Elementary questions about branch points and branch cuts

Question

Consider the following complex function: $$f(z) = \sqrt{z-1} \cdot \sqrt{z+1}. $$ It is posible to write it as: $$f(z) = e^{\frac{1}{2}(\ln(z-1)+\ln(z+1))}. $$

(1) From $\ln(z-1)$ I get branching points $z=1$ and $z=\infty$. And position of branch cut (I use convention $\varphi \in (-\pi,\pi]$ ) is $y=0, x<1$.

(2) From $\ln(z+1)$ I get branching points $z=-1$ and $z=\infty$. And position of branch cut (I use convention $\varphi \in (-\pi,\pi]$ ) is $y=0, x<-1$.

Professor said that we have overlapping branch cuts for $x<-1$ and that they cancel each out. And therefore that $z=\infty$ is not a branch point (because branch points are points where branch cuts begin/end).

I have several questions.

(1) Do overlapping branch cuts always cancel each other? If not, what would be a counterexample? If they do, why? What does it even mean that branch cuts cancel each other? If they do cancel sometimes and sometimes they do not, does there exist a criterion by which I can tell whether they will cancel? If there is such a criterion, what is it? Why does it hold?

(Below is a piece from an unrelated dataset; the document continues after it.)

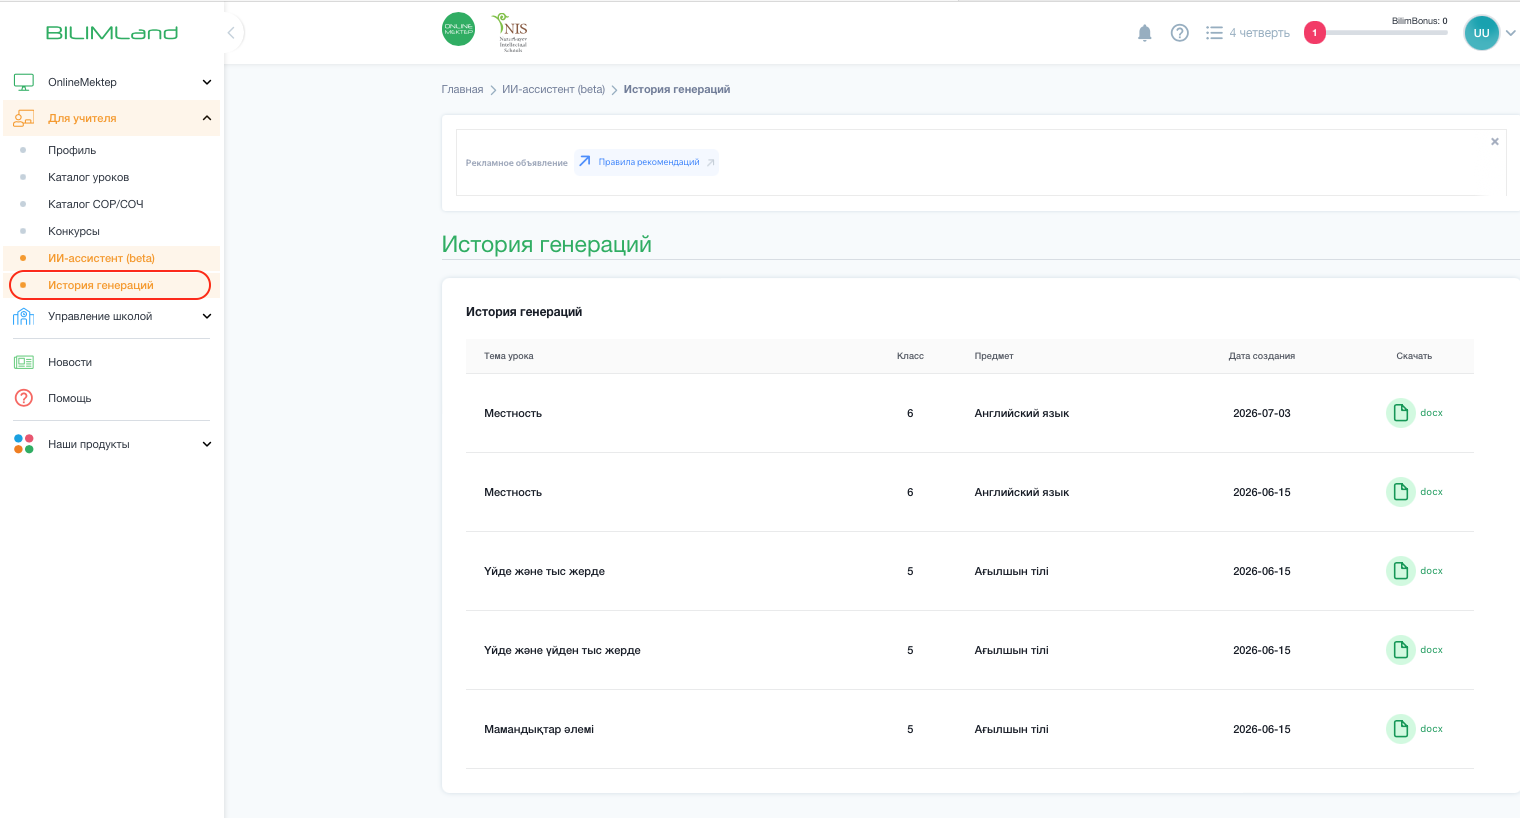
Task: Click the help question mark icon in header
Action: (x=1180, y=33)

(2) I succeeded to write $f(z)$ in terms of logarithms. I think I would be able to do that for any elementary function (is that true?). In other words, all branch points of elementary functions are "produced" by logarithm somehow (is that true?). Does there exist a set of functions (which is not equal to the set of all functions that have branch points) that somehow "produce" branch points for all other functions which have branch points, just as logarithm produces branch points for all elementary functions? In other words, is there a set of functions with branch points which somehow "span" all functions with branch points? I am not sure this question makes any sense.

(3) Complex function $g$ is a composition of some complex functions $h$ and $r$: $$ g(z) = (h \circ r)(z).$$ If function $r$ has some branch points, why are those also branch points for $g$ (how to prove that)? If that is not even true, what would be counterexample and what would be conditions on functions $h$ and $r$ so that statement would be true?

(4) Is $f(z) = \sqrt{z-1} \cdot \sqrt{z+1} = \sqrt{z^2-1}?$

Thank you for any help!

Answer 1

(1)

To say that the branches of the factors cancel is to say that $f$ is still analytic along the overlap of the branches (excluding the endpoint(s) of the overlap).

Branches do not always cancel where they overlap: For example, we can generalize $f$ to

$$f_k(z) := \sqrt[k]{z - 1} \cdot \sqrt[k]{z + 1}$$

for positive integers $k$. The locations of the branch cuts of the two radical expressions (making the same choice of logarithm branch as in the question) are the same as for $f$, but the branch cuts do not "cancel" on their overlap for $k \geq 3$. For $\rho > 1$ and small $\epsilon$, $$f_k(-\rho e^{(\pi \mp \epsilon) i}) = e^{\pm 2 \pi i / k} \sqrt[k]{\rho^2 - 1} + O(\epsilon) .$$ In particular, $f_k$ is only continuous at $-\rho$ for $k = 1, 2$.

Plot of $f_3$; note the discontinuity in the argument along $\{z < -1\}$. $f_3$">

Roughly speaking, checking continuity at an arbitrary point of the cut (excluding the branch point) is generally sufficient to establish (non)cancellation: Analyticity of the function then follows from the Inverse Function Theorem.

(2) I'm not sure how to make your question precise.

(3) This is certainly not true in general. For example, if $h$ is the zero function, so is $g = h \circ r$, but this function has no branch points. In general, the only way that $h \circ r$ can avoid inheriting a branch cut from $r$ is, roughly speaking, for $h$ to map the distant points to which $r$ maps nearby points on opposite sides of the branch cuts back to nearby points. So, continuing our example from before, taking $r = f_k$ and $h(z) := z^k$, we have $$g(-\rho e^{(\pi \mp \epsilon)}) = h\left(e^{\pm 2 \pi i / k} \sqrt[k]{\rho^2 - 1} + O(\epsilon)\right) = \left(e^{\pm 2 \pi i / k} \sqrt[k]{\rho^2 - 1} + O(\epsilon)\right)^k = \rho^2 - 1 + O(\epsilon) ,$$ so $g$ is continuous on $\{z < -1\}$, and a similar argument shows that $g$ is continuous on $\{-1 \leq z \leq 1\}$, too; in fact, $g(z) = z^2 - 1$.

(4) No. For $z = -i$, for example, $\sqrt{z - 1} \sqrt{z + 1} = -\sqrt{2} i$, but $\sqrt{z^2 - 1} = \sqrt{2} i$.